Türkiye’de bağımsız bir adalet sistemi artık yok ama Canan Kaftancıoğlu hakkındaki hükümler hukuka uygun. Uygun olmasına uygun da büyük sorunlar da var. Sorun şurada ki verilen cezalar son derece hafif ve yetersiz. Adalet sisteminin, verilmesi zaruri, hukukun gereği, milli güvenliğin de gereği olan seviyede cezaları, siyasi baskı altında kalarak, ayrıca organize bir basın ve medya baskısı altında kalarak vermediği görülüyor. Yine bu baskıların neticesinde soruşturmayı/yargılamayı yeterince derinleştirmediği görülüyor. Yoksa Canan’ın muhtelif suçlar işlediği, en açık şekilde terör örgütlerini bile övdüğü/savunduğu, vatana ve millete ihanetler ettiği, Türk düşmanlarıyla ittifak ettiği, tartışmaya mahal vermeyecek surette gözler önünde.

Buna rağmen Canan’ı müdafaa etmekte olan kişiler şu anlarda “suçu ve suçluyu övme” suçunu işliyorlar. Bu güne kadar da bu “organize terör ve ihanet” suçlarına yardım ve yataklık etmiş kişiler olduklarını açıkça ilan ediyorlar. Bu safhada da adalet sisteminin siyasi baskı altında, basın ve medya baskısı altında, bazı yabancı ülkelerin Türkiye’de yürüttüğü organize eylemlerinin baskısı altında kaldığı görülüyor ve yine karşımıza malum ülkelerin Türkiye’deki sözde büyükelçileri de çıkıyor.
Bu kişilerin tamamı hakkında da derhal yargılamalar başlatılması gerekiyor. Canan Kaftancıoğlu’nun en büyük suç ortaklarından birinin de Ekrem İmamoğlu olduğunu, İmamoğlu’nun hangi büyükelçiler ve Türk düşmanı yabancı STK’ler üzerinden yönlendirildiğini de Türk adalet sistemindeki ilgililer biliyorlar.

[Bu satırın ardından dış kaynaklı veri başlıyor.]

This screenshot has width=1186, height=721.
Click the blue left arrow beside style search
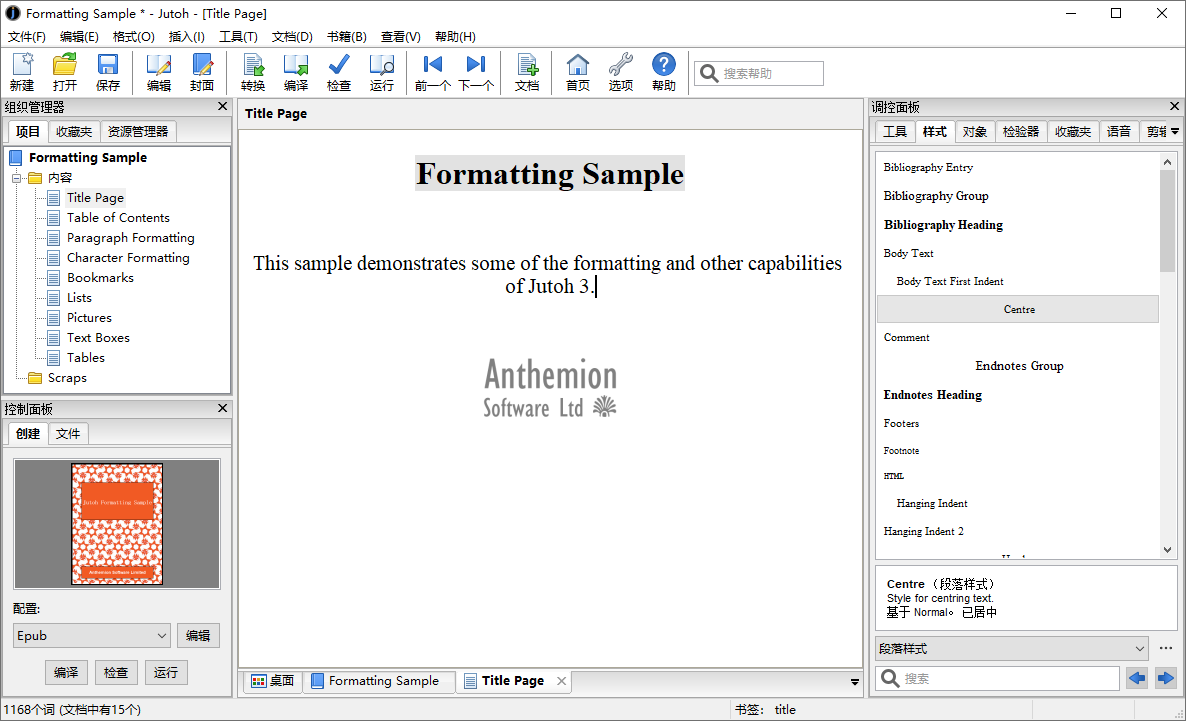tap(1137, 678)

Bunları bilerek gereğini yapmayan adli yetkililer de suç işliyorlar. Hem de vahim suçlar işlemiş oluyorlar. Türkiye’nin milli güvenliğini de tehlikeye atıyorlar.

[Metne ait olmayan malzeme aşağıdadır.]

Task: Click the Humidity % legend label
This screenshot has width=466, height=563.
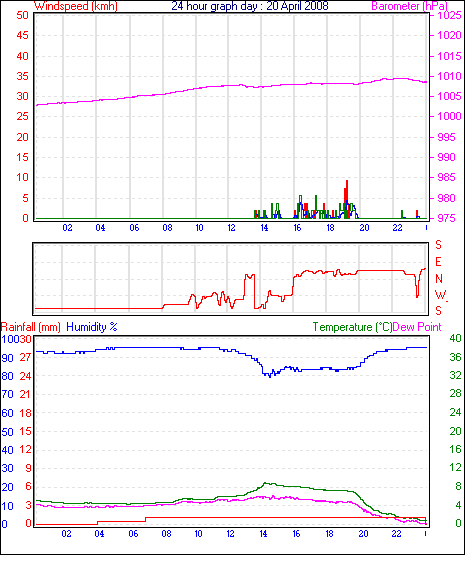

Bu soruşturmalar ve yargılamalar derhal yapılmalı. İş CHPKK idarecilerine hatta Kemal Kılıçdaroğluna kadar bile uzanıyorsa, onlar hakkında da hukukun gereği yapılmalı.
Bu husustaki görüşüm biliniyor. Uzun zaman önce yazmıştım. HDPKK’nin bir an önce kapatılması, ilgililerin tamamının toplanıp alınması, bir daha böyle bir sözde siyasi partiye izin verilmemesi ne kadar hukukun gereği ise, CHPKK hakkında da aynının yapılması hukukun gereğidir. Hatta altılı koalisyonun tamamen bu hale gelmiş sözde siyasi partiler ve teşkilatlar olduğu açıkça gözler önündedir.